General and Administrative Expenses

Three months ended June 30, Change
(in thousands) 2021 2020 $ %
General and administrative $ 2,917 $ 2,556 $ 361 14 %
Six months ended
June 30, Change
(in thousands) 2021 2020 $ %
General and administrative $ 6,327 $ 4,988 $ 1,339 27 %

General and administrative expenses consist primarily of compensation and benefits related to our executives, directors, corporate support functions and administrative staff, general corporate expenses including legal fees, and occupancy costs.
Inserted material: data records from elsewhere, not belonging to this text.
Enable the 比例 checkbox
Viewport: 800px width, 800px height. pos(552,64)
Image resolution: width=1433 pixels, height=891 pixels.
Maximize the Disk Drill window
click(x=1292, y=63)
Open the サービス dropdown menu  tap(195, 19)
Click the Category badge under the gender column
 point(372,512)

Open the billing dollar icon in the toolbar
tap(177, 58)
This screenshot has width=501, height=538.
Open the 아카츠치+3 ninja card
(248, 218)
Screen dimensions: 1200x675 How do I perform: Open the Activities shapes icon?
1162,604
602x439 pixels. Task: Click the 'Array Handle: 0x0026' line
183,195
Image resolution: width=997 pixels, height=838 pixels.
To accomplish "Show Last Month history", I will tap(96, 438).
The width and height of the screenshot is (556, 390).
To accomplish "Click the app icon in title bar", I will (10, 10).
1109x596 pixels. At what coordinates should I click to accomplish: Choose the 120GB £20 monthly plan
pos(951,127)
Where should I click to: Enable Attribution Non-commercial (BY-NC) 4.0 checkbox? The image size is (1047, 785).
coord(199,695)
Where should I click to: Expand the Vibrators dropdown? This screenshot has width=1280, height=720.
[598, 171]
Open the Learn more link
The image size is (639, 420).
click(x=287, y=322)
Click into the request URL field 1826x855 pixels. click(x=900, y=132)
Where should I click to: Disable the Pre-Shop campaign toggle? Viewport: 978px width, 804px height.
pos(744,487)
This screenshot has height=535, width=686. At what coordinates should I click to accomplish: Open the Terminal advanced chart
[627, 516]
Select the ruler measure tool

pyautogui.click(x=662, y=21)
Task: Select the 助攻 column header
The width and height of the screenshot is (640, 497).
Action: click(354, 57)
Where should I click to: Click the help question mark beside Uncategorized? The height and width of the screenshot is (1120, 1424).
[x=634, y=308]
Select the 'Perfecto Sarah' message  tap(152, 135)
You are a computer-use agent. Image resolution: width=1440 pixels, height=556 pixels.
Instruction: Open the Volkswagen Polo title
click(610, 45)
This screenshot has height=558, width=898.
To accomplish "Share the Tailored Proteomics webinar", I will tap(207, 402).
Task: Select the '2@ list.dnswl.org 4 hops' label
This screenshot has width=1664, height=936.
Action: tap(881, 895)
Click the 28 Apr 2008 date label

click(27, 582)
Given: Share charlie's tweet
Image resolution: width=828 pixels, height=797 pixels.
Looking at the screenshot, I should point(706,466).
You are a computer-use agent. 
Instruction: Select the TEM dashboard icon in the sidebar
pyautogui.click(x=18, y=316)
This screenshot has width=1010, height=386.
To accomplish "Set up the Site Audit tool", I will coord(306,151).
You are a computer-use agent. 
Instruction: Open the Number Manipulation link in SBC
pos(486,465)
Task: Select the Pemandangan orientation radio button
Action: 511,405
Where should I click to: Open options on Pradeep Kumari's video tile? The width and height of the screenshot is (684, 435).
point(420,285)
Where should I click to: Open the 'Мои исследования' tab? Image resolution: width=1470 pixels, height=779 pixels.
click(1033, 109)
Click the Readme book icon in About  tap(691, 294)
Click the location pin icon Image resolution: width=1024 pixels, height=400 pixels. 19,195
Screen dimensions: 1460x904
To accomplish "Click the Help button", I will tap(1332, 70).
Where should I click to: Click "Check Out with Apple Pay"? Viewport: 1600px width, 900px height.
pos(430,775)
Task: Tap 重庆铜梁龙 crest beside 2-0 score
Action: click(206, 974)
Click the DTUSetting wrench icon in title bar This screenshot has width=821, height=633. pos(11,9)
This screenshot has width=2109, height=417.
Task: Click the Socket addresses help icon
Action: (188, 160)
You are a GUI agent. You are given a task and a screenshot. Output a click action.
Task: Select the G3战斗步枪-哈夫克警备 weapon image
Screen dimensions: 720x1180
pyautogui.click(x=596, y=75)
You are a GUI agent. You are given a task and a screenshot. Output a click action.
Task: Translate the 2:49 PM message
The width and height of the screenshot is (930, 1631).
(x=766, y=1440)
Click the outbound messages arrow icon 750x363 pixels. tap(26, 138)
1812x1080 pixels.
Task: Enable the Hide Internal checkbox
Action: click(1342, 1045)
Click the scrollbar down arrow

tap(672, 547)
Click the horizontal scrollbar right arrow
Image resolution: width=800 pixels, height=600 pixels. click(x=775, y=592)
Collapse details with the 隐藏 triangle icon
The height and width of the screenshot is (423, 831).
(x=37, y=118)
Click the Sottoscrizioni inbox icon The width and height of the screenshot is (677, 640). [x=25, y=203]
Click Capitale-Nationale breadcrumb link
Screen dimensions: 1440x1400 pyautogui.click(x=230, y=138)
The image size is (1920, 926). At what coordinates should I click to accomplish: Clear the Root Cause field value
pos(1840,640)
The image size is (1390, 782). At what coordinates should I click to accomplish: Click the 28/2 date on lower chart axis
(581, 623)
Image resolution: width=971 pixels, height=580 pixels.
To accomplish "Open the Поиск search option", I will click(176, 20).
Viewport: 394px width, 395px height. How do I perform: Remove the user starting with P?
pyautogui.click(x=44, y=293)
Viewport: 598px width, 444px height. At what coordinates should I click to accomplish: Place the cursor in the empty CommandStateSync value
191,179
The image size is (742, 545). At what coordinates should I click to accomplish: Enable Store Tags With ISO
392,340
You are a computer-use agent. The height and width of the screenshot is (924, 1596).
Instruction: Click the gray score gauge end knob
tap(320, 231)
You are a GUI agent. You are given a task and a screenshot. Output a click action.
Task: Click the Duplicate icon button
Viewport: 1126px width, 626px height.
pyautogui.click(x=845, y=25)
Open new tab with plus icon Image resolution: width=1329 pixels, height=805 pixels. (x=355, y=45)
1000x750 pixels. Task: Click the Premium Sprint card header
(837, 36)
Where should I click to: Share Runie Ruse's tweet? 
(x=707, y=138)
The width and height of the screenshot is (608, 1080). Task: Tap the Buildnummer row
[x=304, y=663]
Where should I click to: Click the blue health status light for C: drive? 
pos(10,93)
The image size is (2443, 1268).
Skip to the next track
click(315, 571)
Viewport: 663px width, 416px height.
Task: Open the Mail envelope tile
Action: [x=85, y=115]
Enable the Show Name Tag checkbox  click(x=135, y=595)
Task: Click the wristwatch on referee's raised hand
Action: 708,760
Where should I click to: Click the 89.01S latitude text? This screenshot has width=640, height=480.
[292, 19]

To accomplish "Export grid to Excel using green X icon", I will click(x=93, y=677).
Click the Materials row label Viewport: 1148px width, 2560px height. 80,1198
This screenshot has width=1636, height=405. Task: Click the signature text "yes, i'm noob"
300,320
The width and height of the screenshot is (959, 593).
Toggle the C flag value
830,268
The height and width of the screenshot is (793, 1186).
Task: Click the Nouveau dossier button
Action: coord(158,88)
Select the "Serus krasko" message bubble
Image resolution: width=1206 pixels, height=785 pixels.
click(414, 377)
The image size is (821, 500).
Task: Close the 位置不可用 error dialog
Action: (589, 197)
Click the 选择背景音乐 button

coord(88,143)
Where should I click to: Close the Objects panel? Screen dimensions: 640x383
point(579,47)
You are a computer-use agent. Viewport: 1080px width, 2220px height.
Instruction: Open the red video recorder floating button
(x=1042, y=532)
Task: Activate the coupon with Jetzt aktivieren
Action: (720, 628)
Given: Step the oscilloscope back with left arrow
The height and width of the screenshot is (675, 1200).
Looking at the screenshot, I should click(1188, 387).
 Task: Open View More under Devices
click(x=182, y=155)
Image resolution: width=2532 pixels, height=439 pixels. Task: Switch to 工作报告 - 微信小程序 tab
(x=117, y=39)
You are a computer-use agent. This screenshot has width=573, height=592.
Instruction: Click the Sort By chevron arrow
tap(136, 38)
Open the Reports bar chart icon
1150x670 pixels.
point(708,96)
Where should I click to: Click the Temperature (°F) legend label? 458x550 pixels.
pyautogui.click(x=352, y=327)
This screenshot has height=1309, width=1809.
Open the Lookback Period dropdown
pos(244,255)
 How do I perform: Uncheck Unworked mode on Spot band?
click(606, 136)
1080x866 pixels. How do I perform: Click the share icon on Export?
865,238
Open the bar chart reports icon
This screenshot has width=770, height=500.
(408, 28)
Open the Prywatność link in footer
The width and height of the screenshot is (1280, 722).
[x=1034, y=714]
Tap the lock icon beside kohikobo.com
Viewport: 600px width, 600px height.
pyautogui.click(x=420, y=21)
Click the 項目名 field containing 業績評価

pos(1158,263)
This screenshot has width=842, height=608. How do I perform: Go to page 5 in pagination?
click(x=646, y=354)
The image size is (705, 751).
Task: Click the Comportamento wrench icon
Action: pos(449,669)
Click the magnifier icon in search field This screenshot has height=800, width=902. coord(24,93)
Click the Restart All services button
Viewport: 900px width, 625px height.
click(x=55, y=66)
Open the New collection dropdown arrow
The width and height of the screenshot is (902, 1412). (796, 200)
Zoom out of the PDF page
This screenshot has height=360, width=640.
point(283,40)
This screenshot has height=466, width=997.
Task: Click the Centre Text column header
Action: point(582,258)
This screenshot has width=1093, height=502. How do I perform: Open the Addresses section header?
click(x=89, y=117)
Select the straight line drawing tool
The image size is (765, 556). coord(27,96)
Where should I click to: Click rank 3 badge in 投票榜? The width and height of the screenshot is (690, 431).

For the three and six months ended June 30, 2021, general and administrative expenses increased by 14% and 27% over the prior year comparable period. The increase in general and administrative expenses was due primarily to higher compensation costs, including stock-based compensation expense, driven by increased headcount to support the Company’s growth, systems infrastructure improvement and legal expenses towards intellectual property litigation pursued by the Company.

Change in fair value of warrant liability

Three months ended June 30, Change
(in thousands) 2021 2020 $ %
Change in fair value of warrant liability $ — $ (501) $ 501 (100) %
Six months ended
June 30, Change
(in thousands) 2021 2020 $ %
Change in fair value of warrant liability $ — $ (473) $ 473 (100) %

Change in fair value of warrant liability consists of fair value adjustments associated with warrants to purchase 146,667 shares of the Company’s common stock, which were issued in consideration for the credit facility extended by Sero Capital in the third quarter of 2019. In the third quarter of 2020, the warrants were fully exercised and the related liability was extinguished.

Gain on loan forgiveness

Three and six months ended
June 30, Change
(in thousands) 2021 2020 $ %
Gain on loan forgiveness $ 1,316 $ — $ 1,316 100 %

In the second quarter of 2021, we recorded a $1,316,000 gain on loan forgiveness in connection with the full forgiveness of the outstanding principal and interest on our PPP Loan.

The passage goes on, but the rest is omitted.